The more HIV is stigmatized, the worse healthcare becomes. Dr. Deeks points to Uganda, where the president in May signed one of the world’s harshest anti-LGBTQ+ laws, including the death penalty for people with HIV who repeatedly have same-sex relations. “This is forcing those who are most at risk for HIV to go underground, to basically hide from society. People are not going to be able to access prevention or treatment, and HIV is just going to spread dramatically in those communities. These rollbacks in terms of acceptance of people at risk for HIV seems to be happening everywhere now.”
It’s not just societal or family pressures that stigmatize the disease, either. “A lot of people with HIV have internalized stigma, which can really affect their behaviors, engagement with care and ultimately their health outcomes,” Dr. Glesby says.
Crucial Actors
Ending the epidemic will likely require a combination of prevention and treatment funding, medical breakthroughs and overall political will. But until larger forces move in that direction, more immediate action can be taken and effective on a daily, person to person basis, especially with healthcare providers reducing HIV stigma.

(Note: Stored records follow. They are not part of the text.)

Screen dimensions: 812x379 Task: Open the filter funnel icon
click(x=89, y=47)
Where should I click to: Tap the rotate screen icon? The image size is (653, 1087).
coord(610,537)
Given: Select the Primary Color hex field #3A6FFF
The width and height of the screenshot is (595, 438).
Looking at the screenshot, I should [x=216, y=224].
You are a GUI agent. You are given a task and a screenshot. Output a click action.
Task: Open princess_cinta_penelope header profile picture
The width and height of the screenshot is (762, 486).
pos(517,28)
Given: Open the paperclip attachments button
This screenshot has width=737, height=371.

“We, as healthcare workers, need to come together to take action,” says Tia Johnson, MSHS, MLS (AMT), CIC, LSSYB, Director of Infection Prevention, JPS Health Network. She also led the creation of AMT’s new “HIV Explained” course. “We can lead the movement to end the stigma.”

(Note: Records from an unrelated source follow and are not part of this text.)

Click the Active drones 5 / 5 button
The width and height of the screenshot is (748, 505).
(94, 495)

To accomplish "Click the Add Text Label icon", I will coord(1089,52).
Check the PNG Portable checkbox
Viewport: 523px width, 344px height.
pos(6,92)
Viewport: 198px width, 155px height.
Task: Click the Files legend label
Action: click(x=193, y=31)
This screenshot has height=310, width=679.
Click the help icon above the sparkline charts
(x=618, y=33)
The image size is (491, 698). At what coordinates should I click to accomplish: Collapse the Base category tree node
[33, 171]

After all, many allied healthcare professionals spend tons of time with people with HIV and AIDS. “Allied healthcare professionals are really the key people to get someone to relax, get them engaged and make sure they know why they’re getting care,” Dr. Deeks says.
It’s critical to create a welcoming environment regardless of a person’s sexual orientation or gender identity, Dr. Glesby says. That includes using person-first language—in essence, using the phrase “person with HIV” and not “HIV-infected person” or even “person living with HIV,” which he says can also carry negative connotations. Dr. Glesby continues: “It may seem silly to focus on language, but language is really important. It affects how they might feel, and it might even affect how we treat them.”

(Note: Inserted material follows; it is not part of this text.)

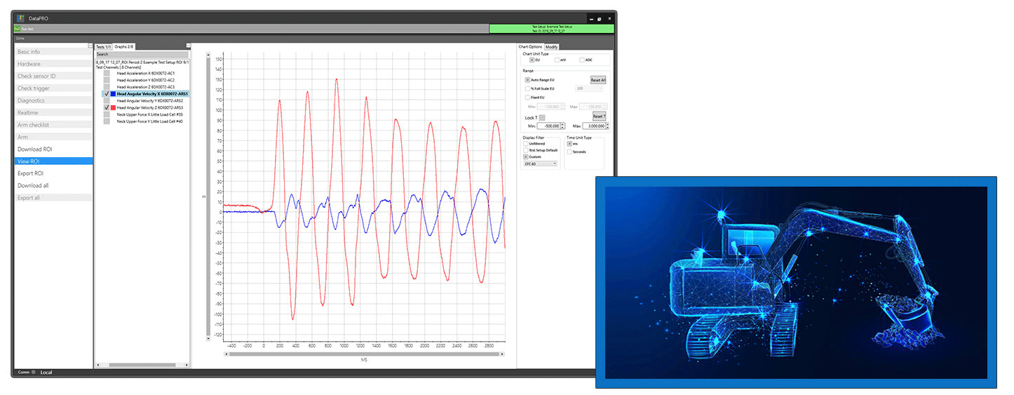Switch to the Modify tab
1014x395 pixels.
tap(552, 47)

Healthcare professionals should be aware of their body language, too. “It’s important to realize how you address people, how you make eye contact and to create an environment where everyone wants to come back,” Dr. Glesby says.
Johnson adds: “Patients want you to build a relationship. They want to feel like they have a safe place.”
Allied healthcare professionals should understand what prevention looks like, how the disease works, what treatment options are available and be able to educate patients on that, Johnson says. “We know how devastating it can be for a person or their family when there is a diagnosis,” she says. “Healthcare workers should be well-educated on HIV and capable of squashing the biases associated with a diagnosis. This is key for having those difficult conversations with patients and their families. It’s incumbent on us as healthcare workers to be educated and also to educate. That’s how we can really slow the spread.”
AMT’s HIV Resources
In May, 不良研究所launched the interactive e-learning course “,” which covers an overview of HIV, transmission stages, tests and strategies to prevent the spread, and ideas about ending the epidemic.